----- Selection -----

A Catholic Monthly Magazine

Marist at Large

Greetings all.

Spain was hot and dry and almost white. Poland is mostly hot but green and one big farm really, as I observed it from a 5 hour rail trip yesterday on my way to Wroclaw, that was once Breslau where St Edith Stein grew up.  The land is flat. Trees like silver birch and pine abound and most plants we see in NZ, even roses. But the challenge is to make sense of huge Polish words and their possible meaning. Happily most young Poles speak or know English – so I look around for one when in difficulty. Whew.

My main reason for coming to Poland was to visit the places of Edith Stein. You may know she was a Jewish philosopher who came to the RC faith in 1922 and later joined Carmel. She was well know as a writer and teacher and speaker for women’s groups but being Jew and Catholic meant she was doomed in Hitler’s Germany. She was taken from the Carmel and died at Auschwitz.  Her life and writings have gripped me.  So I hired an English-speaking Polish man and we did the rounds – her mother’s home, the Church where she went to Mass where a beautiful shrine is housed. The altar is the shape of an open large bible – given by the Archbishop of Koln where Edith lived in Carmel. I saw her grammar school – closed for summer holidays and then the university she attended. Great to walk where she did and breathe the air she breathed.  I wanted to see the Synagogue her mother attended but it was destroyed on ‘Krystalnacht’ night in 1938.  I feel for her Mum who was stunned when Edith was baptised and even more distressed when she entered Carmel. Poor mother but what a daughter she gave the world.  Luckily the Mum died in 1936 at 86, before the Jews here were sent to Auschwitz. May they be as one in heaven now.

----- Data lines -----

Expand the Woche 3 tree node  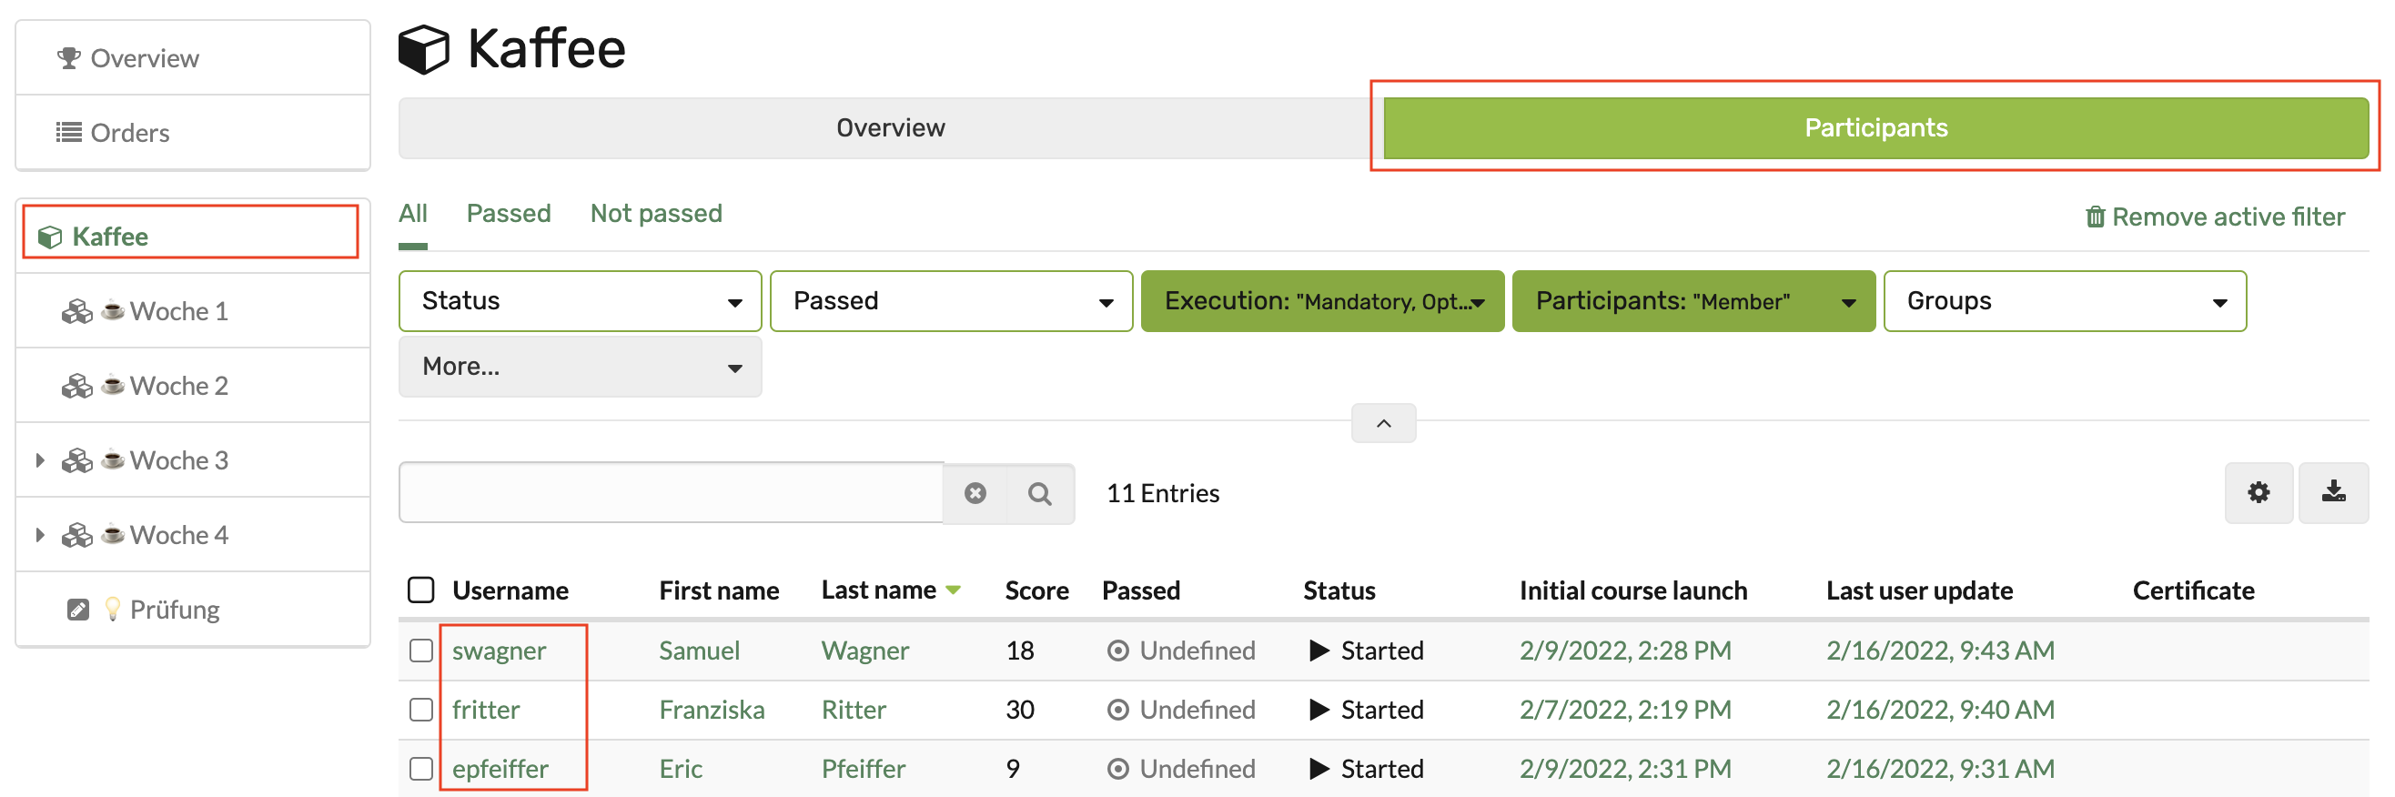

-----

• **The exercise**
Reproduce the full letter about traveling through Poland to visit the places of Edith Stein, word for word, with nothing added.

• **Task answer**
A Catholic Monthly Magazine

Marist at Large

Greetings all.

Spain was hot and dry and almost white. Poland is mostly hot but green and one big farm really, as I observed it from a 5 hour rail trip yesterday on my way to Wroclaw, that was once Breslau where St Edith Stein grew up.  The land is flat. Trees like silver birch and pine abound and most plants we see in NZ, even roses. But the challenge is to make sense of huge Polish words and their possible meaning. Happily most young Poles speak or know English – so I look around for one when in difficulty. Whew.

My main reason for coming to Poland was to visit the places of Edith Stein. You may know she was a Jewish philosopher who came to the RC faith in 1922 and later joined Carmel. She was well know as a writer and teacher and speaker for women’s groups but being Jew and Catholic meant she was doomed in Hitler’s Germany. She was taken from the Carmel and died at Auschwitz.  Her life and writings have gripped me.  So I hired an English-speaking Polish man and we did the rounds – her mother’s home, the Church where she went to Mass where a beautiful shrine is housed. The altar is the shape of an open large bible – given by the Archbishop of Koln where Edith lived in Carmel. I saw her grammar school – closed for summer holidays and then the university she attended. Great to walk where she did and breathe the air she breathed.  I wanted to see the Synagogue her mother attended but it was destroyed on ‘Krystalnacht’ night in 1938.  I feel for her Mum who was stunned when Edith was baptised and even more distressed when she entered Carmel. Poor mother but what a daughter she gave the world.  Luckily the Mum died in 1936 at 86, before the Jews here were sent to Auschwitz. May they be as one in heaven now.